Country:
Categories:
Virginia Mallon, exhibiting her series “Wake of the Dutchman” at a Pop-Up Exhibit hosted by S. Scherer & Sons 104 Waterside Road, Northport, NY from August 26 through Labor Day Weekend.
Weary ships telling old tales, patiently waiting for new life on the north most end of the island.
There is a longstanding tale in my family that we are, through my maternal grandmother, related to John Paul Jones, founder of the United States Navy.
The stories may very well be true, given my lifelong obsession with a watery muse. I have, in one way or another, been courting the sea since I was a child. Studying oceanography in high school and painting all sorts of crustaceans and sea life during the beginning stages of my artistic career, are early hints of a future filled with sea and sand. Even my hometown, many years later, perched on the edge of a small wetland called Crab Meadow, leads me right back down to water’s edge. Masefield’s poem:
“I must go down to the
seas again, to the lonely sea and sky,
and all I ask is a tall ship and a star to
lead her by…”
speaks to my heart as I wander the coastal towns from Long Island to Maine snooping in tidal pools, estuaries, harbors, and shipyards for new discoveries.

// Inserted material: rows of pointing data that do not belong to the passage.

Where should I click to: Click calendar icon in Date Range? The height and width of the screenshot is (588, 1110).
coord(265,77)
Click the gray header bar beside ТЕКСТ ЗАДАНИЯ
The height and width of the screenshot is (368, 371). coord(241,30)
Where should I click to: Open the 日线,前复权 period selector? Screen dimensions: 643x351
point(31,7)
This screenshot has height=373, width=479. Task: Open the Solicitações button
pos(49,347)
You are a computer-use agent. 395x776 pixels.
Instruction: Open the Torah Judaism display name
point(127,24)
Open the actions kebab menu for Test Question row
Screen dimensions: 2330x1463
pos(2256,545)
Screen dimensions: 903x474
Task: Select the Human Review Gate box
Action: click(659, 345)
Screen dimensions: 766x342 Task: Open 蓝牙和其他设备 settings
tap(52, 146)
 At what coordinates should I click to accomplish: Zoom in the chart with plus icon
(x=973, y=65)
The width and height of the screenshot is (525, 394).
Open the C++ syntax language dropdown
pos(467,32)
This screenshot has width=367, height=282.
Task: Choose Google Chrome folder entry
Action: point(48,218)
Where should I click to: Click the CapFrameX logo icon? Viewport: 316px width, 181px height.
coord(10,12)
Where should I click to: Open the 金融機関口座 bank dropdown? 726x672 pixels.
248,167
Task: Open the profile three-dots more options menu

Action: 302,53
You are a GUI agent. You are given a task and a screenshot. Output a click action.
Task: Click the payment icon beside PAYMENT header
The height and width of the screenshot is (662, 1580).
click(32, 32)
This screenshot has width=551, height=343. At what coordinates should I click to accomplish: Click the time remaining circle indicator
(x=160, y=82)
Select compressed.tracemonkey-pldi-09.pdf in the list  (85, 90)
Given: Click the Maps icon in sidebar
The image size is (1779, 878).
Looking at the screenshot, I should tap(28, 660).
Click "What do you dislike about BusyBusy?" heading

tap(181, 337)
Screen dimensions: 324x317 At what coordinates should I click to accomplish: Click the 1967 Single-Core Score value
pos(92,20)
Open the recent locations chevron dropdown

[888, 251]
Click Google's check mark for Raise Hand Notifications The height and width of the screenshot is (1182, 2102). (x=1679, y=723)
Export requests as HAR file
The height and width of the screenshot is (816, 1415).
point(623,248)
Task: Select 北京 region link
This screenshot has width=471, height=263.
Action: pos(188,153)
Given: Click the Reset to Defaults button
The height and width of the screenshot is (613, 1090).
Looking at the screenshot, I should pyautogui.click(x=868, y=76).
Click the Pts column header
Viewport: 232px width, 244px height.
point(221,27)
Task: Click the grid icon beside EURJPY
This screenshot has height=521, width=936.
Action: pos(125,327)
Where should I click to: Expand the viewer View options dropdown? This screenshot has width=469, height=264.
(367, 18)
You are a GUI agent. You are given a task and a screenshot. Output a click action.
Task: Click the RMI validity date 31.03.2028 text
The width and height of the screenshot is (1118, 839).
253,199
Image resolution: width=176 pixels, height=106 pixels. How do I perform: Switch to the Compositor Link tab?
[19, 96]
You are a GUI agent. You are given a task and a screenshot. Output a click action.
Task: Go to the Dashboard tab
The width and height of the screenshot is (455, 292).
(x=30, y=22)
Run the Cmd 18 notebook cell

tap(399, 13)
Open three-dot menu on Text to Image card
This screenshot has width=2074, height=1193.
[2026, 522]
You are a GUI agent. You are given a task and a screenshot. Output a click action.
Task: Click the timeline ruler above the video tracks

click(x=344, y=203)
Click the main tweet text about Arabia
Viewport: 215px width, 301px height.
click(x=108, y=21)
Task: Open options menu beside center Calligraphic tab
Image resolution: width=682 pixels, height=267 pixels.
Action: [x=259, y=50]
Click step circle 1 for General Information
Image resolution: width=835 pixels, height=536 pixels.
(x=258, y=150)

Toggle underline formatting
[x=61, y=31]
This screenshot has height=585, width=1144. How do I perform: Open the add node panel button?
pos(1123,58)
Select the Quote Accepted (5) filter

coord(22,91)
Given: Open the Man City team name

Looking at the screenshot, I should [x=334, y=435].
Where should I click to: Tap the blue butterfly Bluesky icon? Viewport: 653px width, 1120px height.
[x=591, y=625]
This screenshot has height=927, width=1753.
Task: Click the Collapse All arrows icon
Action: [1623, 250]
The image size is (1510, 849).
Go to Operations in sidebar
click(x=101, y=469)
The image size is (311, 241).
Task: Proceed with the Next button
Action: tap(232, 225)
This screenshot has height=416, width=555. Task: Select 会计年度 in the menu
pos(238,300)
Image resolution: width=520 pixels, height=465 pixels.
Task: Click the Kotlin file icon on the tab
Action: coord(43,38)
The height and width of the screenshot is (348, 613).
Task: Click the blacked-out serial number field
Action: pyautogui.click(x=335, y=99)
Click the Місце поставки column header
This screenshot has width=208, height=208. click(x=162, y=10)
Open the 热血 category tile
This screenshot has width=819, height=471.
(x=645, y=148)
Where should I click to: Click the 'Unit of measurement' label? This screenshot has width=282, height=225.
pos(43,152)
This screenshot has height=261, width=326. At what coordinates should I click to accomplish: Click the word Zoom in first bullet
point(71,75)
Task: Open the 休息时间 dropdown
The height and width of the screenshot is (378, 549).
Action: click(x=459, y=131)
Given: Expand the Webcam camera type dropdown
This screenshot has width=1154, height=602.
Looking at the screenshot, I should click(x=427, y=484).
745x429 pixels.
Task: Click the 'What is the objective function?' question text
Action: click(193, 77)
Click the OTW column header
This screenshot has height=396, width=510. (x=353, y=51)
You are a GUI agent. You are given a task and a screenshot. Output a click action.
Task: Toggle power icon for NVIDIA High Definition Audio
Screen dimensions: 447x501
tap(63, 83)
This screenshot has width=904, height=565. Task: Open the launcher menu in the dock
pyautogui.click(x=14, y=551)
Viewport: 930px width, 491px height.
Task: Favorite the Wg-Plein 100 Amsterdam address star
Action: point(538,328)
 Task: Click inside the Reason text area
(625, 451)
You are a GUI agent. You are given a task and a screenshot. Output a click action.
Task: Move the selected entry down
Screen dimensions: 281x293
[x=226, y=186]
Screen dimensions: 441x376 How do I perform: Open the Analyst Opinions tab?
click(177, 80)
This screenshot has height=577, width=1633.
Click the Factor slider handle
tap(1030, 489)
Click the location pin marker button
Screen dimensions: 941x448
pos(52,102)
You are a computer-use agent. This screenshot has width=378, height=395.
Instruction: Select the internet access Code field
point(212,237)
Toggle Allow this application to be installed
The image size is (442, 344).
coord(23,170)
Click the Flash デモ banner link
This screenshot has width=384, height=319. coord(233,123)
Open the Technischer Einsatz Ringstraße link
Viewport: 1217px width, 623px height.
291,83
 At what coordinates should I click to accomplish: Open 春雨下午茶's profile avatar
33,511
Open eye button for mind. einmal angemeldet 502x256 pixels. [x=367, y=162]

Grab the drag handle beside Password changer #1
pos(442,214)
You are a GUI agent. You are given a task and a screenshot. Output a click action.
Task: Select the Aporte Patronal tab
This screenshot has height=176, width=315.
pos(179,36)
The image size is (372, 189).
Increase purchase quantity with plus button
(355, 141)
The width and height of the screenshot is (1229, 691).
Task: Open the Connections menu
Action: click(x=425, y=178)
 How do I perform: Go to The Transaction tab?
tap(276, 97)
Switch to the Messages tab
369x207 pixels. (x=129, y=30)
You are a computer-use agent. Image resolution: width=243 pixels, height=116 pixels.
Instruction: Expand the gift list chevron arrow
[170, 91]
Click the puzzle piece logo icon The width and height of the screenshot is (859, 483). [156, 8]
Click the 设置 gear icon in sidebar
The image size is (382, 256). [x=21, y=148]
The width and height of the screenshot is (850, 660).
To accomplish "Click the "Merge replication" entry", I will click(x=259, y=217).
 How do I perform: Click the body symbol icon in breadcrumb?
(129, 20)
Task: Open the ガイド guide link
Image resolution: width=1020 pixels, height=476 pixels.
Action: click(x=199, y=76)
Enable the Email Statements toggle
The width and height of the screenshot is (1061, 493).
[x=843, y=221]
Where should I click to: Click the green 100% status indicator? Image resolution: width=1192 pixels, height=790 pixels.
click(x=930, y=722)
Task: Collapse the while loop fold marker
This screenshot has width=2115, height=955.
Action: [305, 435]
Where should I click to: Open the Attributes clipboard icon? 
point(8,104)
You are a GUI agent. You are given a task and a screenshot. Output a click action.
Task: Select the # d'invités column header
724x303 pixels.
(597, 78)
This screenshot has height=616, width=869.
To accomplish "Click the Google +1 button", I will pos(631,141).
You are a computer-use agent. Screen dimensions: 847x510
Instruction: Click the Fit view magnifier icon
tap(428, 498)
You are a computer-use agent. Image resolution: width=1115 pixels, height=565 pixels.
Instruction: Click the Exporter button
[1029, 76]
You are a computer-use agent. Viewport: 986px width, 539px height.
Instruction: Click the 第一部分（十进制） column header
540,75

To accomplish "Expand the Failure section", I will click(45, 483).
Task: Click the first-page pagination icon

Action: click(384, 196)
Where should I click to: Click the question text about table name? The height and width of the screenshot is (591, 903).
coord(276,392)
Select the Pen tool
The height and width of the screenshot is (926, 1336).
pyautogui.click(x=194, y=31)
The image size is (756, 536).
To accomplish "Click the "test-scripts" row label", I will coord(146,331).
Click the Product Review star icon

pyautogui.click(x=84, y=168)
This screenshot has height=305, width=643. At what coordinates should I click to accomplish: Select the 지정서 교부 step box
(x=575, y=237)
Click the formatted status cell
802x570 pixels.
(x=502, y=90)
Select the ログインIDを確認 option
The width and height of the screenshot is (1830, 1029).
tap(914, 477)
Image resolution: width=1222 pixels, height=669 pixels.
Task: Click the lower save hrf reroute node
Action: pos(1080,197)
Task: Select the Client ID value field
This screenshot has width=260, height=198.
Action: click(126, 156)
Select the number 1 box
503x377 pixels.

Shipyards are a favorite place to wander on early winter evenings. Alone, on a deserted pier, ships resting for the season, you can feel the lonesome calls of Dutchman, her souls traveling on the horizon’s fata morgana forever. Cobalt, periwinkle, and ochre are worn well, on ships who like cats, have lived many lives. Here on the north most end of the north fork, an old flotilla repose in a quiet purgatory. Riggings torn, rudders warped, these grand dames rest in a netherworld the color of earth and sky. In the wake of the Dutchman, they lie in wait, impatient to be reborn. Eager for the westerly winds to lift their sails and return them to their ocean home. Quiet ears can hear their tales of days gone by in the whisper of the wind and the change of tides. Patient wabi-sabi is revealed in in the beauty of transience. Some of them are here for only a season, before their hulls are repaired and they set sail again.
Others remain, like me, year after year, waiting for the call to take them home.